Im Interesse der Automobilisten
Der AGVS – und mit ihm die anderen Strassenverbände – werde sich im Interesse der über fünf Millionen Automobilisten in der Schweiz mit allen Mitteln gegen diesen Schritt zur Wehr setzen. Der AGVS bedauert allerdings, dass sich der Bundesrat nicht auf einen Kompromiss einlassen will und stattdessen jetzt die Konfrontation an der Urne suche. Man habe zu einem Kompromiss Hand geboten, so Wernli.
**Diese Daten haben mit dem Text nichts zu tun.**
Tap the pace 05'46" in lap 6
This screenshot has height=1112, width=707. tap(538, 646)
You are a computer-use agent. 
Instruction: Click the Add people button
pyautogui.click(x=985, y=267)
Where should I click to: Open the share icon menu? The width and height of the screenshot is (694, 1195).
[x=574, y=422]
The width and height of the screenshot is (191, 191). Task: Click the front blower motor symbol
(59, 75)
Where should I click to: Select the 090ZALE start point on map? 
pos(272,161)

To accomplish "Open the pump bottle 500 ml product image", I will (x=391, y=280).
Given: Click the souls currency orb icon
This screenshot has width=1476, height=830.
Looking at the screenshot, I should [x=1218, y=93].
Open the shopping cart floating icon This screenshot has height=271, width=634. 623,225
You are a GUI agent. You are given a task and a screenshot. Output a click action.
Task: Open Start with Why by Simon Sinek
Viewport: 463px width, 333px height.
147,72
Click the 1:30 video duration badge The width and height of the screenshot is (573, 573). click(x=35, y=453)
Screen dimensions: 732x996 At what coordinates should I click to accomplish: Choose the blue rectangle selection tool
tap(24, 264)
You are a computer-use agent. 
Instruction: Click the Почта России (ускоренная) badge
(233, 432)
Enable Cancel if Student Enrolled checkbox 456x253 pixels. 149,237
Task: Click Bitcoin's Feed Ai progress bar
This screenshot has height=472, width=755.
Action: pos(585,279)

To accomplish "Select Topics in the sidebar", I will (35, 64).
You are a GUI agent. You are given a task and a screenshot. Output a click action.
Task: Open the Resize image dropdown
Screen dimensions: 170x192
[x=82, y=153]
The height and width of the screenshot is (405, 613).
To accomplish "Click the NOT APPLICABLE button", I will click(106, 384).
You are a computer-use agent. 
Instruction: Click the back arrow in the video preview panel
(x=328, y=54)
Doch jetzt sei man genötigt, im Abstimmungskampf dafür zu sorgen, dass die Stimmbürger wie bei der Vignetten-Abstimmung im vergangenen November ein klares Zeichen setzen – gegen einen weiteren Raubzug auf ihr Portemonnaie.

Der Bundesrat will noch vor der bevorstehenden Wintersaison seine Botschaft ans Parlament überweisen. Die zwei Kammern beraten anschliessend über die Initiative, die dann dem Volk mit oder ohne Gegenvorschlag zur Abstimmung vorgelegt wird.